O Centro de Estudos e Debates Estratégicos (Cedes) da Câmara dos Deputados realizou, nesta quarta-feira (13), uma palestra com o acadêmico dinamarquês Björn Lomborg. A discussão foi sobre maneiras de os governos otimizarem recursos públicos, utilizando análise de custo-benefício para aplicar fundos onde resultem no maior impacto social.
Björn Lomborg criticou a eficiência dos investimentos extensivos em políticas climáticas para melhorar o bem-estar humano, reconhecendo o aquecimento global, mas considerando que a humanidade tem capacidade de adaptação.
Ele exemplificou as consequências de desastres naturais em países com contextos econômicos distintos, destacando que um furacão no Haiti causa danos graves devido à pobreza, enquanto na Flórida, uma região rica, o impacto é mais controlado.

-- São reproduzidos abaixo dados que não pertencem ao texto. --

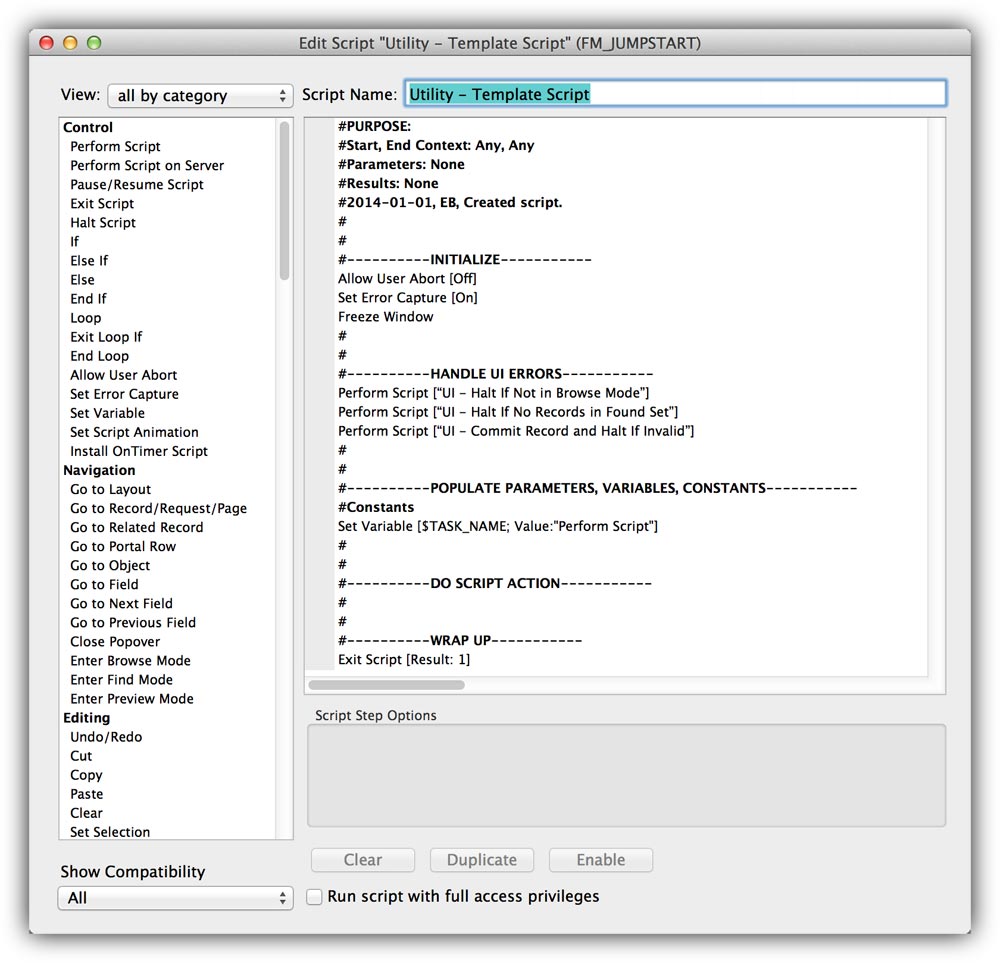The image size is (1000, 963).
Task: Choose the Install OnTimer Script step
Action: [138, 450]
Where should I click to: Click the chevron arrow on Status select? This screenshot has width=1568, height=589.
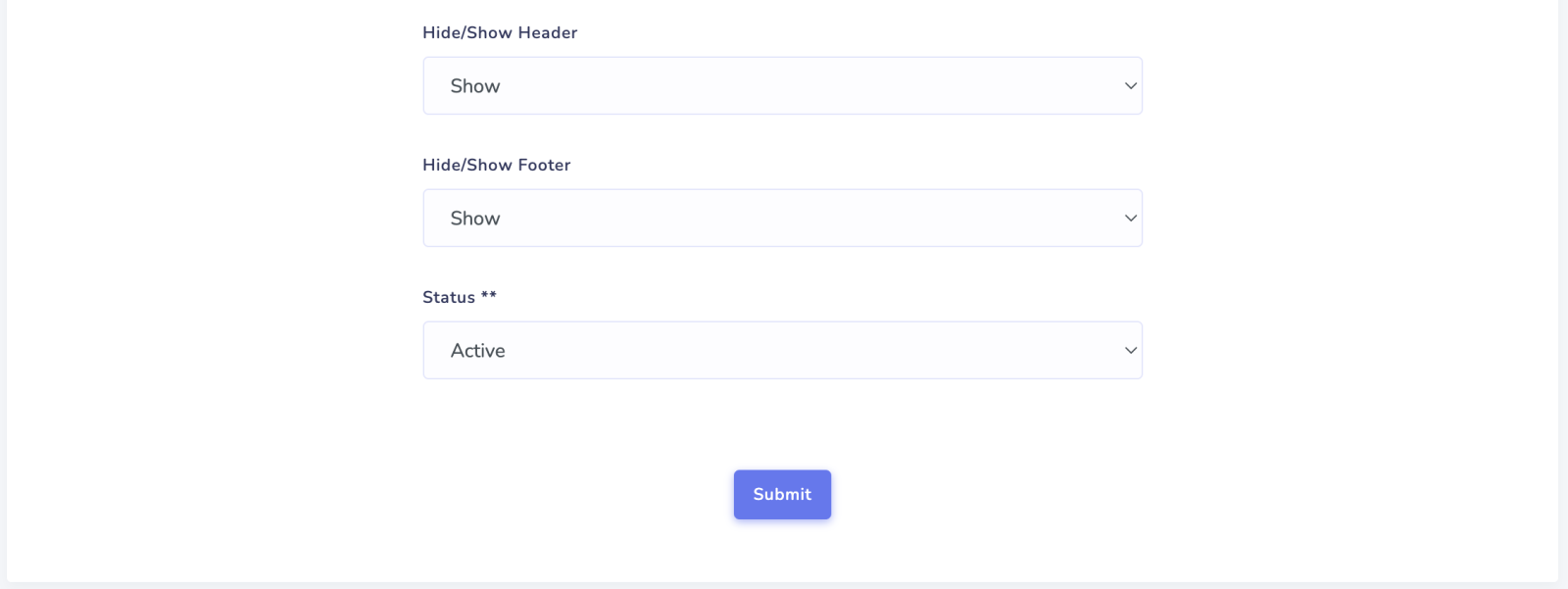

Segundo ele, focar no crescimento econômico promove prosperidade e maior resiliência a eventos extremos.
Números e prioridades
Lomborg citou a educação e a saúde como áreas com alto retorno social. Na educação, técnicas pedagógicas estruturadas e softwares educativos podem gerar R$ 65 de benefício social para cada real investido. Na saúde, intervenções simples, como procedimentos de ressuscitação neonatal, podem salvar muitas vidas com custos baixos.
Sobre valores e prioridades
Lomborg também discutiu a importância relativa do bem-estar humano em comparação com outras formas de vida, afirmando que a prioridade deve ser o ser humano, pois sofrimento e mortes humanas são a verdadeira preocupação com as mudanças climáticas.

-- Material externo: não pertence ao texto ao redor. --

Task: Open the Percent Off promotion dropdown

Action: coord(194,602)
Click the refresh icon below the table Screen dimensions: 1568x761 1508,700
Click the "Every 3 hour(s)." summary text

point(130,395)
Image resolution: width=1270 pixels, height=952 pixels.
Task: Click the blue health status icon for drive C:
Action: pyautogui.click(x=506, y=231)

Critérios para decisões públicas
Márcio Jerry, presidente do Cedes, destaca que as decisões governamentais devem basear-se em evidências para garantir eficiência e melhoria na vida das pessoas.
Nauê Bernardo Azevedo, do Tribunal Superior Eleitoral, frisou a necessidade de políticas bem estruturadas para que os investimentos alcancem quem realmente precisa.
José Evande Araújo, consultor-geral da Câmara, ressaltou que a análise de custo-benefício é uma ferramenta prática para otimizar a vida social.
Elisangela Moreira Batista enfatizou que devido à limitação dos recursos, as escolhas devem ser feitas com base em critérios claros, técnicos e transparentes.